DATA IN THIS EXERCISE:
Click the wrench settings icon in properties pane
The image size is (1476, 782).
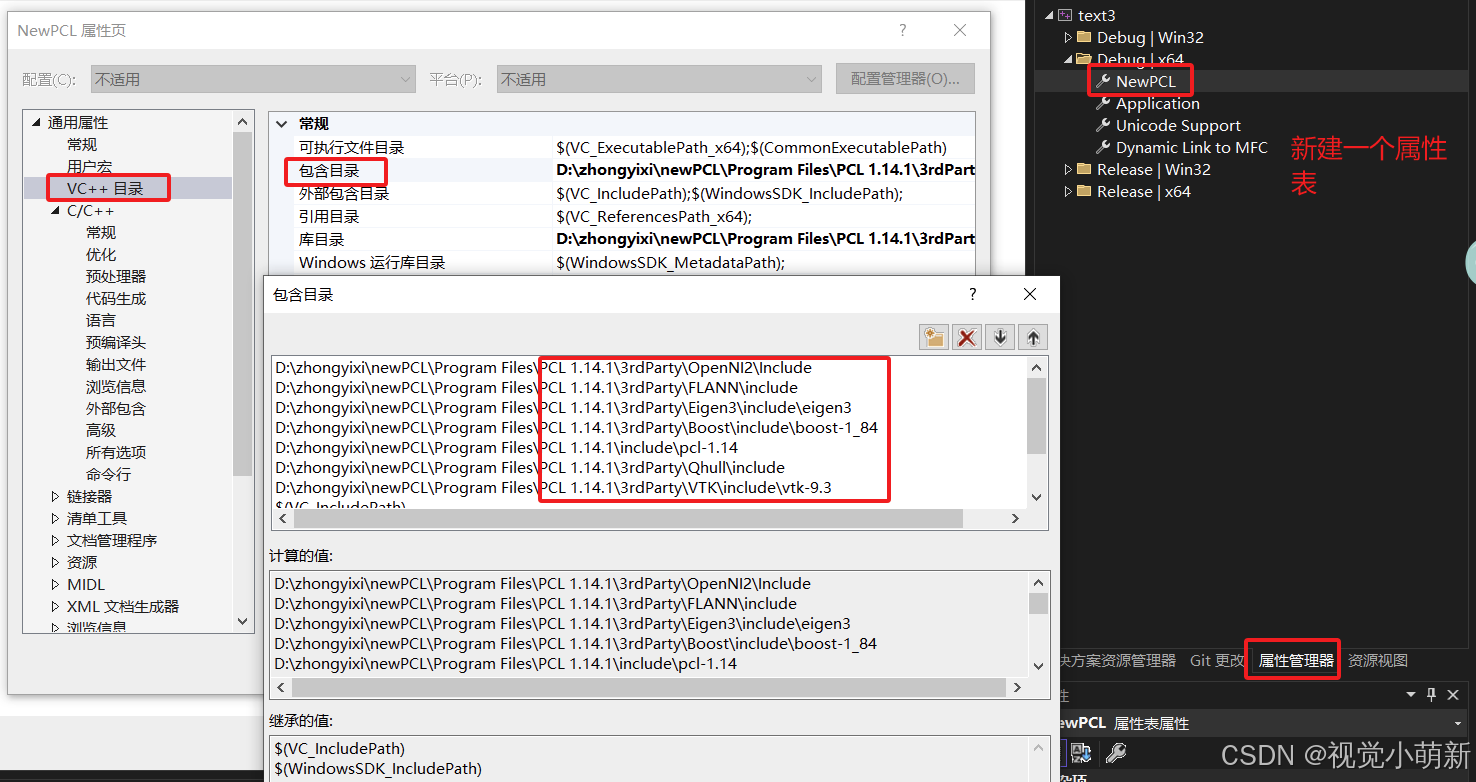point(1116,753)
---
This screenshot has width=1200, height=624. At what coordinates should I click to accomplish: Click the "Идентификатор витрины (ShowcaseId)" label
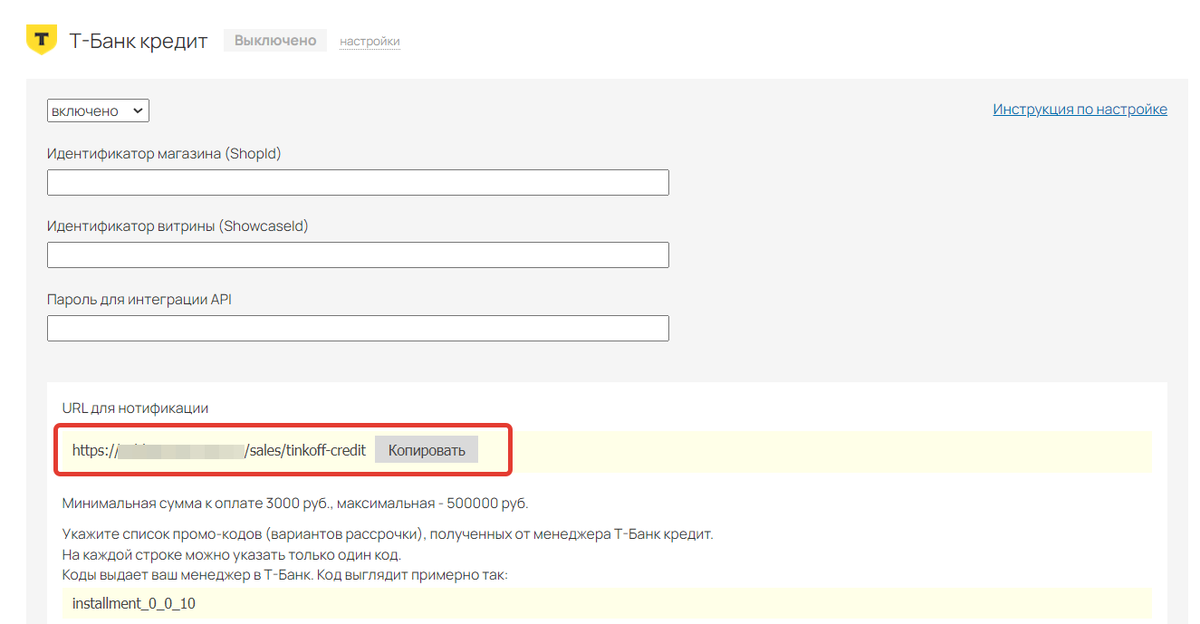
---
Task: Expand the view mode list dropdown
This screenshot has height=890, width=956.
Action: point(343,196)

WHAT IS ASKED:
Reproduce only the records starting at the line that contains "Click the wrench" and ending at the line that contains "point(1116,753)", substituting "side panel" for "properties pane" and keeping everything else the same. Leave the pictures out.

ANSWER FOR THE TASK:
Click the wrench settings icon in side panel
The image size is (1476, 782).
point(1116,753)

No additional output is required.